# Mohawk Dam



## hewhofishes68

Just wondering if anyone knows the conditions of the Walhonding. Not sure if its still muddy or just up. Thanks in advance,an hour drive for me so any info will be greatly appreciated.
Brian


----------



## foxbites

its up a little. dont know the clarity of the water


----------



## hewhofishes68

Thanks I'll find out exactly what its like in the morn'n.


----------



## alan farver

i was by yesterday and it wasn't very muddy looked good


----------



## hewhofishes68

Well visibility was probable 3' or better. Problem was leaves and branches and the occasional tree lol...only got 1 dink and a few other chubs were skinned up.
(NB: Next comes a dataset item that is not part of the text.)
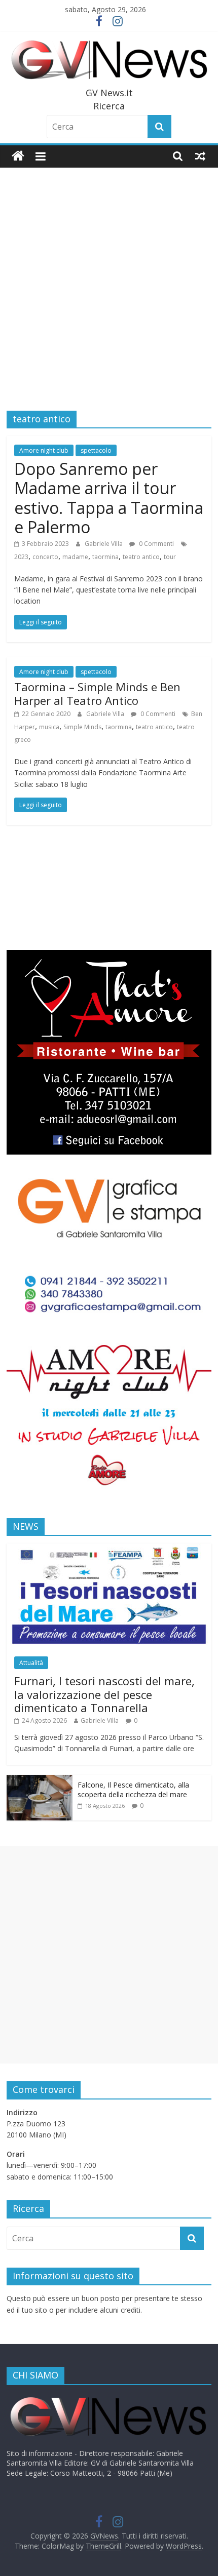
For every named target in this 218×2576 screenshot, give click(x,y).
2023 (21, 556)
I honestly cant say I felt a single hit and didn't realize I had the little one on till I lifted it out of the water. Maybe next time.
Brian


----------



## foxbites

i just got back from mohawk. caught 1 pike and 1 crappie no saugeyes. the water is still stired up. stoped by wills creek dam and caught 1 laremouth and 1 crappie no saugeyes. wills creek is muddy. This has been my worst year for saugeyes ever!!


----------



## Bischoff66

When and how do you guys usually fish for saugeyes at the mohawk dam? Going to down there hunting but I have never really fished the dam before.


----------



## hewhofishes68

Well i usually get my saugeye there on twistertails, swimbaits in pearl, white and chartruse and my larger fish on 3 to 5 inch chubs and suckers. Usually the far side is better for me but in my diabled condition now just too far for me to walk by myself. Damm incompetent doctors....figured it was pike yesterday way baits were coming in. I like it best when there are pools on each side and can fish off the middle..think ive caught everything in there...I'm sure u can get them on blades too ive got a couple that way. and ive seen them caught on cranks and hj's to.Fish just have to be there to make it happen.
Brian


----------



## Bischoff66

So you are mostly fishing during the day? I was hoping there was a nite bite as I will be chasing bambi during the day


----------



## hewhofishes68

I'm sure if the fish are there. there is a nite bite i know a few people who only fish it from 12 to 3 a.m. think they told me they run cranks right along the concrete walls. I dont usually fish it that much in the fall. I have places that in normal years give me all the eyes I want. Hopefully someone who spends more time there this time of yr. will chime in...last year my hot bite was from noon to 4 pm. go figure, but when i caught my biggest and most eyes there, shows what i know about them lol....
Brian


----------



## foxbites

mohawk is best after dark, when the water is clear. I use suspending jerkbaits in chrome/black back


----------



## Bischoff66

Well I did manage to get to the dam for a few hours last night. I went 1 for 2 amd saw a few others caught. I fished the parking lot side down by the water and almost to the wall. The others were on the spillway. They were 2 for 4 in an hour. Talked them and they said the bite had been ok but water still a little higher than he liked.


----------